▶ Word and item position data:
[start]

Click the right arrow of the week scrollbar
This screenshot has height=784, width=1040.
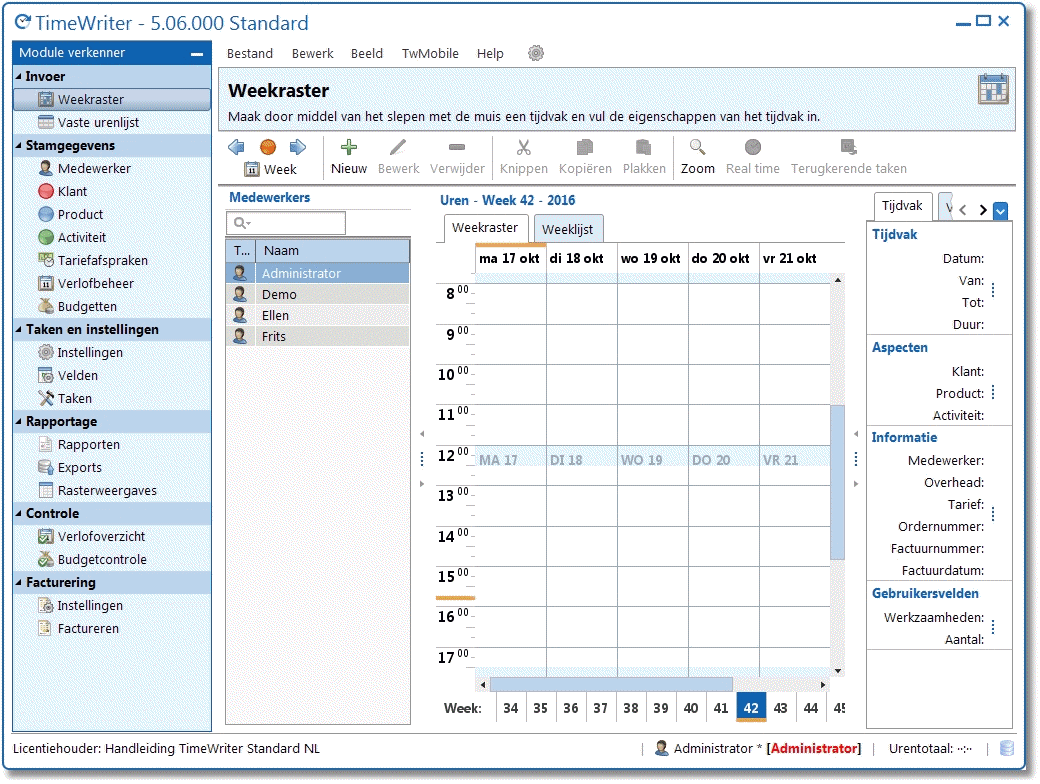(823, 685)
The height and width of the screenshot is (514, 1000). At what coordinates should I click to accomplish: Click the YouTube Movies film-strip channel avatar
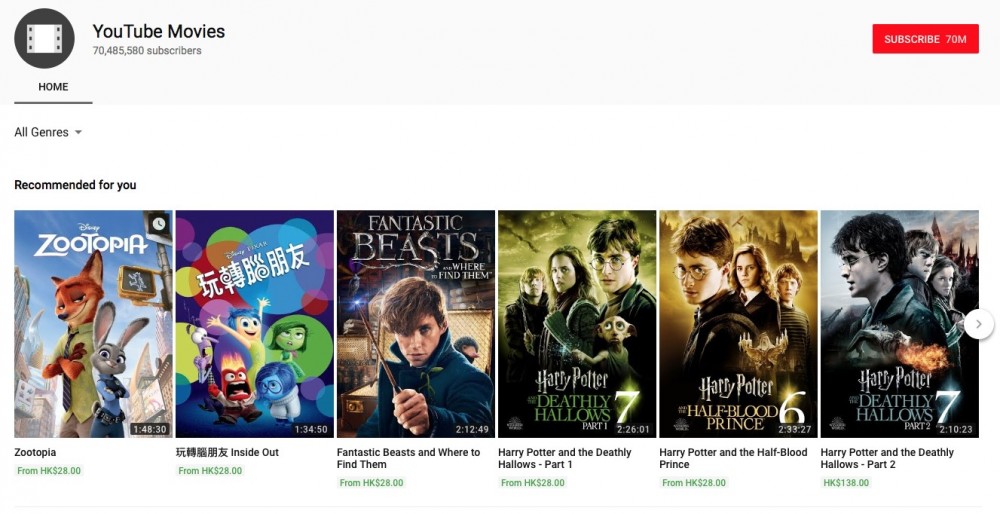[44, 39]
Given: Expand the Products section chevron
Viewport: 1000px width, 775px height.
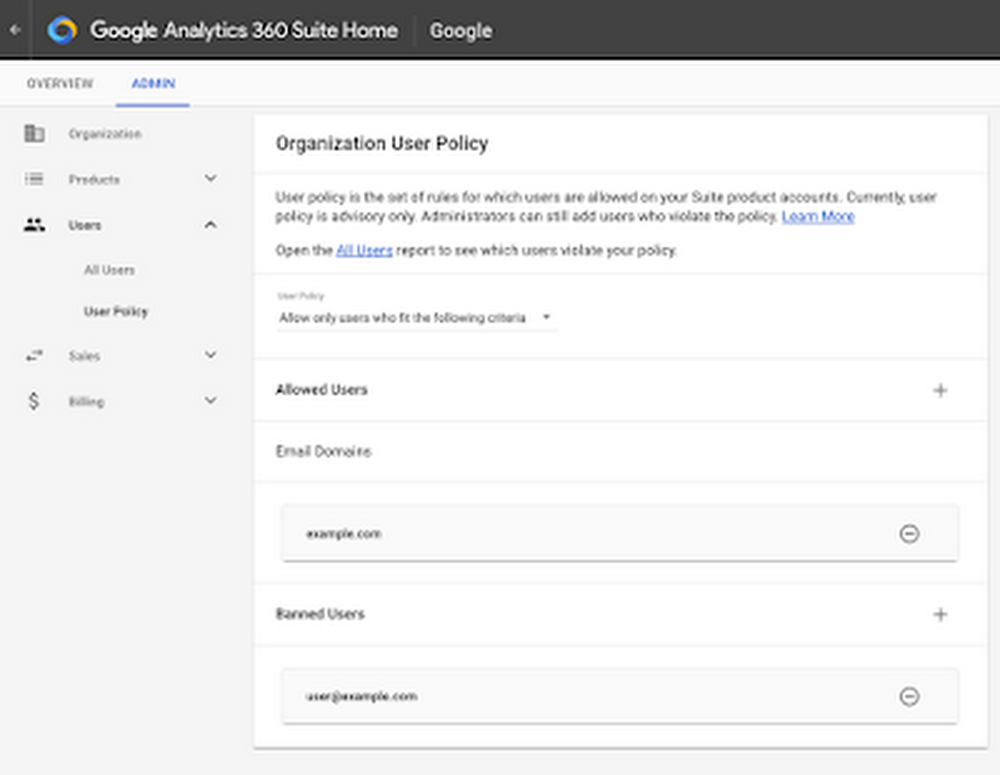Looking at the screenshot, I should [x=210, y=179].
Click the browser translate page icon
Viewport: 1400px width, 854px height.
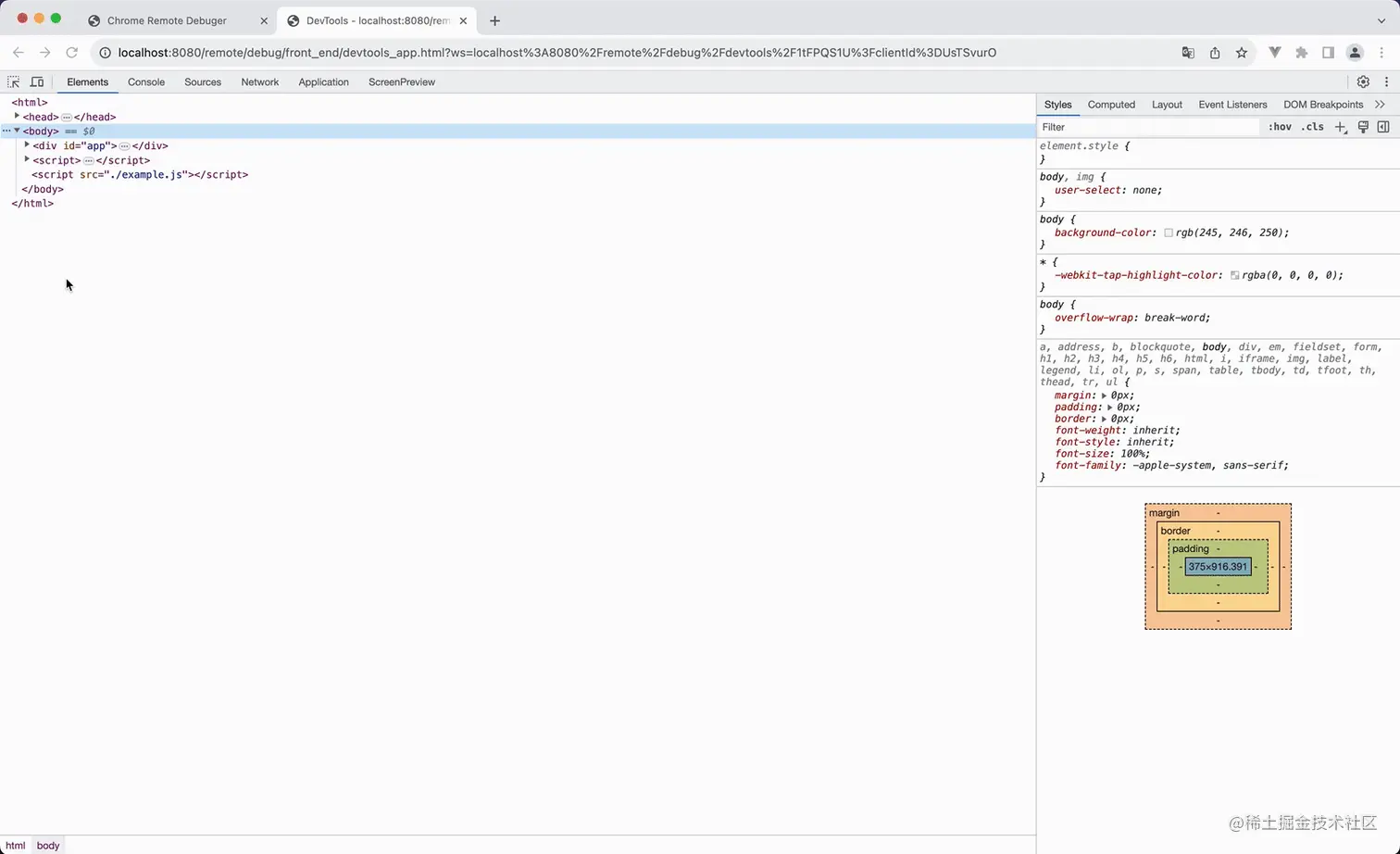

[end]

▶ GIVEN REQUEST: Rewrite all of the data above with "Viewport" swapped for "Window" each time it appears, keeping everything else unchanged and leaving the pictures out.

▶ EXERCISE RESULT:
Click the right arrow of the week scrollbar
This screenshot has height=784, width=1040.
(823, 685)
The height and width of the screenshot is (514, 1000). At what coordinates should I click to accomplish: Click the YouTube Movies film-strip channel avatar
[44, 39]
Given: Expand the Products section chevron
Window: 1000px width, 775px height.
Looking at the screenshot, I should [x=210, y=179].
Click the browser translate page icon
Window: 1400px width, 854px height.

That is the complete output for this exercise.